THE only two companies in the world which make curling stones are to

merge. Mauchline-based Andrew Kay and Company (Curling Stones) Ltd and

the Bonspiel Curling Stone Company Ltd of Wales are engaged in

negotiations to form one manufacturing operation, still to be named,

which will be based on the Ayrshire site.

Donald Macrae, manager of Kays, said yesterday: ''Both companies have

struggled. It's such a small market. The advantage is we will have just

one set of overheads.''

The Ayrshire company has been in business since 1888 and has recently

been investing in new equipment to update their traditional methods. The

Bonspiel Company have been making stones since 1978 at Deganwy in North

Wales, close to the source of one of the few quarries with rock suitable

for making curling stones.

The Welsh-made stones have acquired a better reputation in recent

years for their uniformity.
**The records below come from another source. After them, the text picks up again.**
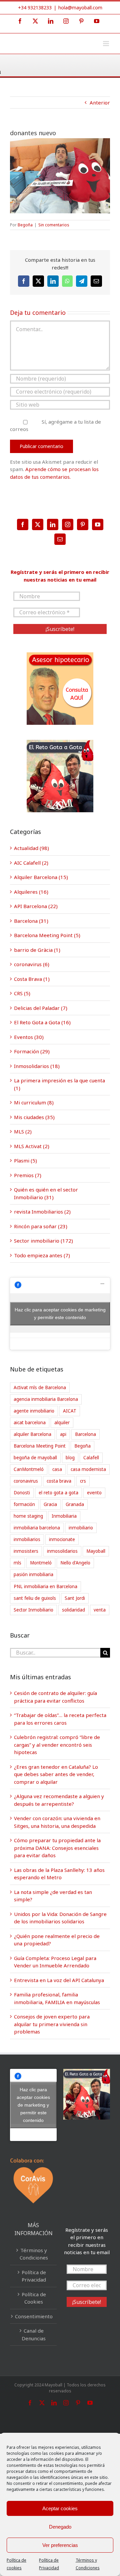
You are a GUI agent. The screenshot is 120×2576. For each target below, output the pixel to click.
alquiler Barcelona (32, 1434)
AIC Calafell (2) (31, 862)
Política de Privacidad (34, 2276)
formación (24, 1504)
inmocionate (62, 1539)
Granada (75, 1504)
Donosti (22, 1493)
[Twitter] (37, 524)
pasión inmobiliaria (33, 1574)
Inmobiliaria (64, 1516)
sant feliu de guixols (35, 1598)
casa (57, 1469)
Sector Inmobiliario (33, 1610)
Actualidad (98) (31, 848)
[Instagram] (67, 524)
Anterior (100, 102)
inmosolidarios (62, 1551)
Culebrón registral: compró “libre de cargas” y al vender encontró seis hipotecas (57, 1744)
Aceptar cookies (60, 2508)
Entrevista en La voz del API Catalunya (59, 1980)
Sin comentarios (53, 225)
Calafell (91, 1458)
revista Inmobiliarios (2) (42, 1211)
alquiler (62, 1423)
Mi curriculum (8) (34, 1102)
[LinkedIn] (52, 524)
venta (100, 1610)
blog (70, 1458)
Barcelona (85, 1434)
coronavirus (26, 1481)
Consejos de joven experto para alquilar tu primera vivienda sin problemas (52, 2024)
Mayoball (95, 1551)
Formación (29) (32, 1051)
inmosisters (26, 1551)
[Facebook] (22, 524)
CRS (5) (22, 993)
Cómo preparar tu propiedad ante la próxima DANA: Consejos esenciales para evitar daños (57, 1848)
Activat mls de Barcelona (40, 1387)
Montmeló (41, 1563)
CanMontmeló (29, 1469)
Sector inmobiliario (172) (43, 1240)
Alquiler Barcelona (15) (41, 877)
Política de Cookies (34, 2298)
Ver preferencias (60, 2545)
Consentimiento (34, 2316)
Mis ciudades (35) (34, 1117)
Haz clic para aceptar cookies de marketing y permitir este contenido (60, 1313)
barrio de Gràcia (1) (37, 949)
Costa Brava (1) (32, 979)
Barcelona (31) (31, 920)
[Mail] (60, 539)
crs (83, 1481)
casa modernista (88, 1469)
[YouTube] (97, 524)
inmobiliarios (27, 1539)
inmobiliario (81, 1528)
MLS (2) (23, 1131)
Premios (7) (27, 1175)
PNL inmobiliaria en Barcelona (45, 1586)
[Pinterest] (82, 524)
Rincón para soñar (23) (40, 1226)
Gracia (50, 1504)
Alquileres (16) (31, 891)
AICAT (69, 1411)
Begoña (25, 225)
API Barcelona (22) (36, 906)
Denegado (60, 2527)
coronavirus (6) (31, 964)
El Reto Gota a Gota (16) (42, 1022)
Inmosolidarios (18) (37, 1066)
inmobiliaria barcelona (37, 1528)
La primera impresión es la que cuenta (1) (59, 1084)
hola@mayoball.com (80, 7)
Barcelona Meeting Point (40, 1446)
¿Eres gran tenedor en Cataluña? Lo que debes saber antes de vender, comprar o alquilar (56, 1774)
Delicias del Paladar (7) (40, 1008)
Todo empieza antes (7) (42, 1255)
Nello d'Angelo (75, 1563)
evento (94, 1493)
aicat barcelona (30, 1423)
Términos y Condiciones (34, 2254)
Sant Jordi (75, 1598)
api (63, 1434)
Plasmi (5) (25, 1160)
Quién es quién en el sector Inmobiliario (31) (46, 1193)
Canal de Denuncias (34, 2334)
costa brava (59, 1481)
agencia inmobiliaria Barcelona (46, 1399)
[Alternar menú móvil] (106, 43)
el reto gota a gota (58, 1493)
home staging (28, 1516)
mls (17, 1563)
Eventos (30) (29, 1037)
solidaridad (73, 1610)
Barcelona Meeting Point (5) (47, 935)
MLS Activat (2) (31, 1146)
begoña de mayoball (35, 1458)
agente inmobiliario (34, 1411)
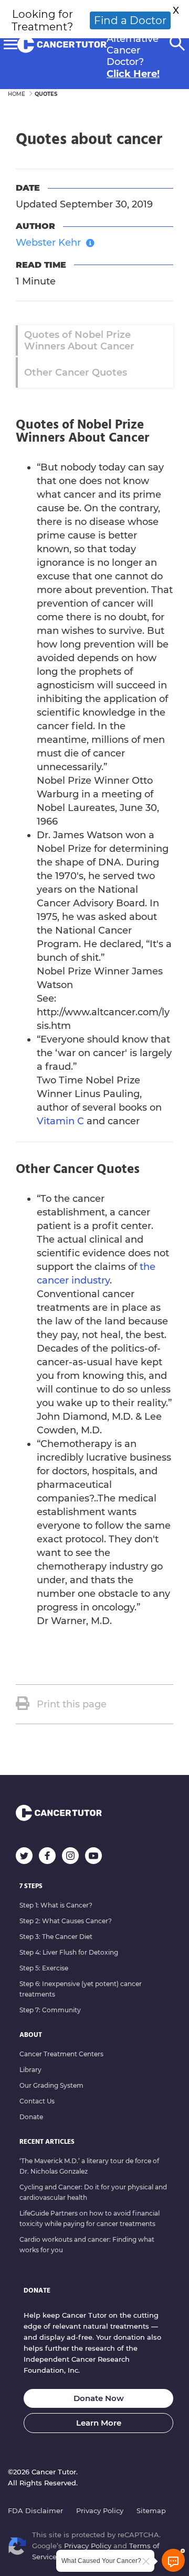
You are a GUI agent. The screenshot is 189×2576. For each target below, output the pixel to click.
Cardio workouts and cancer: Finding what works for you (86, 2244)
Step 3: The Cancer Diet (55, 1937)
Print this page (72, 1704)
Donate (31, 2117)
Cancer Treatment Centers (61, 2054)
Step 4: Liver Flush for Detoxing (68, 1952)
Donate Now (99, 2398)
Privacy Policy (99, 2510)
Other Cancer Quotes (75, 372)
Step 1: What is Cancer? (55, 1905)
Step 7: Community (50, 2010)
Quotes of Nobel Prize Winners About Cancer (79, 340)
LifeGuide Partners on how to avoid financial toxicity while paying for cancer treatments (89, 2218)
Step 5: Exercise (43, 1968)
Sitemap (151, 2510)
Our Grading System (51, 2085)
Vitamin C (60, 1121)
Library (30, 2070)
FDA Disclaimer (35, 2510)
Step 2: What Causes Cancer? (65, 1921)
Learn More (98, 2423)
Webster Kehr (48, 242)
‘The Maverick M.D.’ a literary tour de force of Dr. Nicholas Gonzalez (89, 2166)
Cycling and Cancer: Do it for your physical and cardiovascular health (93, 2192)
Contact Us (37, 2101)
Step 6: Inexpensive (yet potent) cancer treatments (80, 1989)
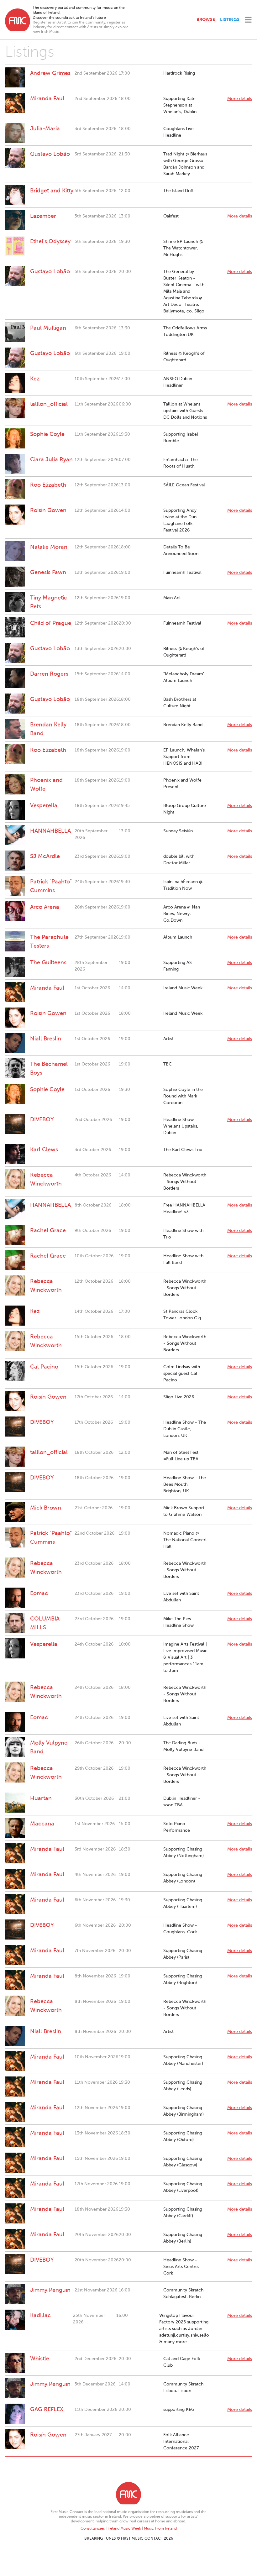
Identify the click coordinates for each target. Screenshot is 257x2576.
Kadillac (40, 2315)
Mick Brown (45, 1508)
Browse (206, 19)
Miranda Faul (47, 98)
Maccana (42, 1823)
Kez (34, 378)
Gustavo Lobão (50, 154)
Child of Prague (50, 623)
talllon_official (49, 404)
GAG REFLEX (46, 2409)
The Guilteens (48, 962)
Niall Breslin (45, 1038)
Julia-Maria (45, 128)
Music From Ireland (160, 2528)
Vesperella (43, 805)
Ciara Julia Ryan (51, 459)
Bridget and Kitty (51, 190)
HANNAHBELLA (50, 831)
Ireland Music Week (124, 2528)
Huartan (41, 1798)
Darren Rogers (49, 674)
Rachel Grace (48, 1230)
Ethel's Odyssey (50, 241)
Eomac (39, 1593)
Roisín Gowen (48, 510)
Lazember (43, 216)
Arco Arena (44, 907)
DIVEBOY (42, 1119)
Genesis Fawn (48, 572)
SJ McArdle (45, 856)
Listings (229, 19)
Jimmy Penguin (50, 2290)
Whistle (39, 2358)
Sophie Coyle (47, 434)
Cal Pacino (44, 1367)
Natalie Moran (48, 547)
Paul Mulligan (48, 328)
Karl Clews (44, 1149)
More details (239, 98)
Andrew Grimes (50, 73)
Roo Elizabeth (48, 485)
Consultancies (93, 2528)
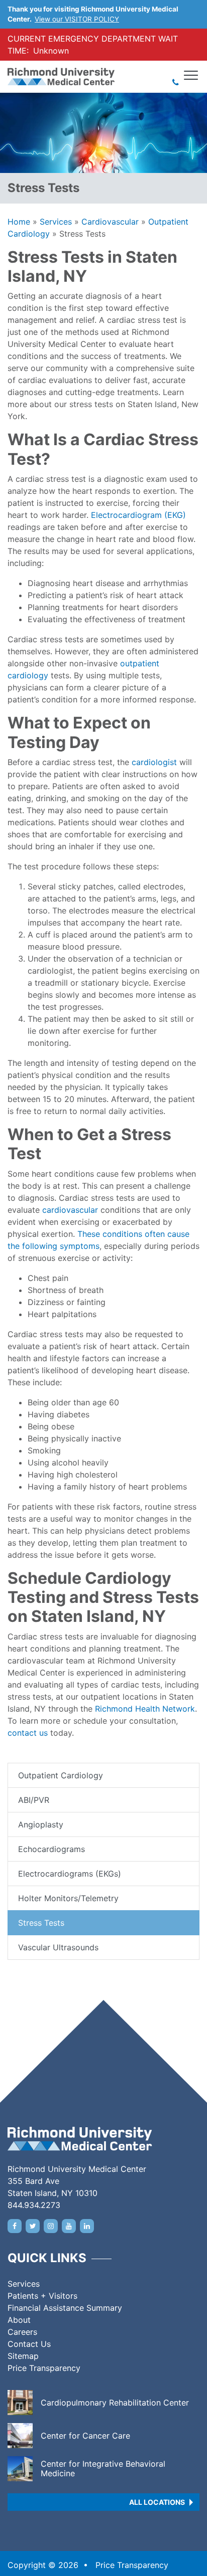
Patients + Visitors (42, 2296)
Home (19, 222)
Manager of the Bonspiel Company, Mike

Hughes, explained the benefits of co-operating. ''We have the modern

equipment, Kays have all the tradition.''

He might have added that only Kays have the rights to obtain granite

from Ailsa Craig, traditionally the source of the best rock. Indeed, at

the turn of the century, when all curlers owned their own stones, most

originated from the island in the Firth of Clyde. The quarries were

abandoned in 1973, but recently new methods have allowed smaller blocks

to be used again. Now, of course, one set of matched stones in an ice

rink serves the needs of many hundreds of curlers. The new rink at East

Kilbride was one of the first to see new stones of characteristic

green-speckled appearance of ''Common Ailsas'' curling down the ice.

The new company plans to concentrate on producing and marketing these

traditional stones in preference to the Welsh ''Blue Trevor'' which will

be gradually phased out. Most of the output will be for export.

The co-operation can only be good for curling, especially if it leads

to security in the supply of stones for a growing sport worldwide. On

the minus side, the future of the sport will rest entirely in the hands

of one small band of craftsmen in an Ayrshire village.